Flying drug mule crashes in Manchester prison

Strangeways airways strange days

A quadcopter carrying drugs and mobile phones crashed in a yard of Manchester's Strangeways prison last Friday, and while residents were deprived of that particular cargo, a former inmate claims cases of airborne contraband delivery are "rife".

According to the Manchester Evening News, a Prison Service spokesperson said: "A drone was successfully intercepted by staff at Manchester prison on Friday, 6 November. All contraband was seized and handed to the police to investigate."
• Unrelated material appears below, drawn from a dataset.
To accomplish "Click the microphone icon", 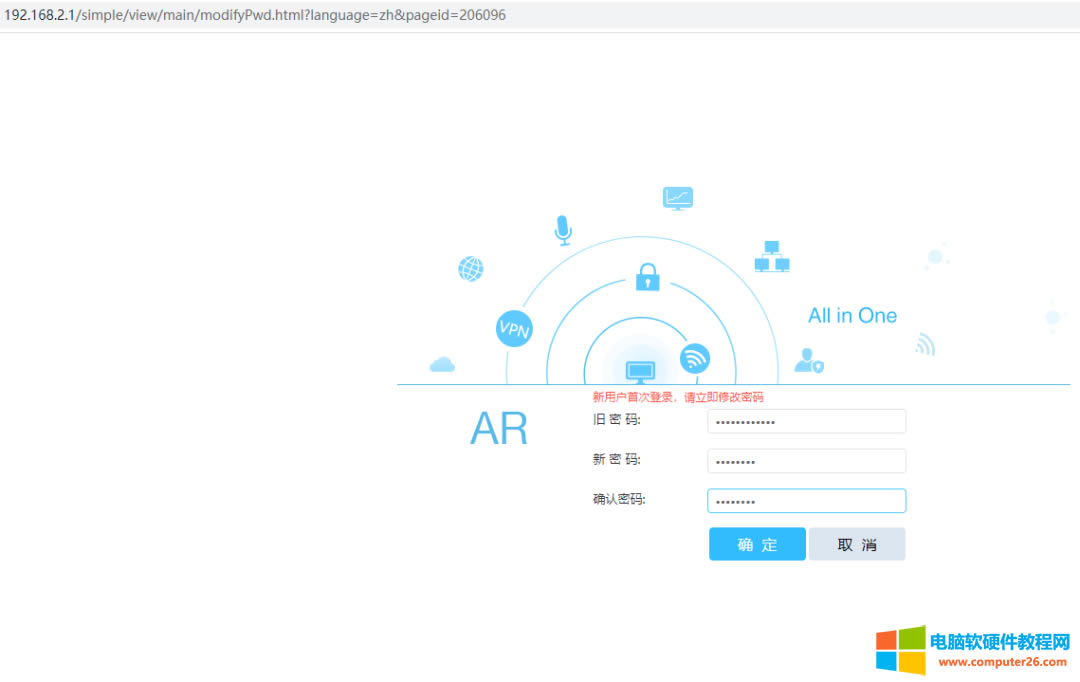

An ex-resident of the prison told the paper: "Drones have been used to get phones and drugs into Strangeways for about a year. It's rife. Someone parks up outside the prison in a van with a drone with a camera on it."

"It goes up and over the wall and someone inside a cell just climbs up onto the radiator, opens the window and pulls the drone inside. He rips away the masking tape, takes the drugs, phones, chargers and whatever and then launches the thing again outside. It’s done in 30 seconds. None of the CCTV cameras is pointing at the sky."

"It's like ordering a Chinese. It's that easy. And it's lucrative. A £20 bag of heroin is worth maybe £100 on the inside. A smartphone will sell for between £800 and £1,000."

Glyn Travis, of the Prison Officers’ Association, confirmed the economics of the flying service. He said: "Technology like drones allows criminals to drop contraband virtually onto a pedestal. A drone might cost £300 or £400 but there’s big money to be made. If it breaks, that's just short change."

The Manchester Evening News notes that the UK's Ministry of Justice is attempting to take a bigger stick to those operating prison-penetrating UAVs, but it remains to be seen if this has any effect on what is rapidly becoming a major headache for authorities worldwide.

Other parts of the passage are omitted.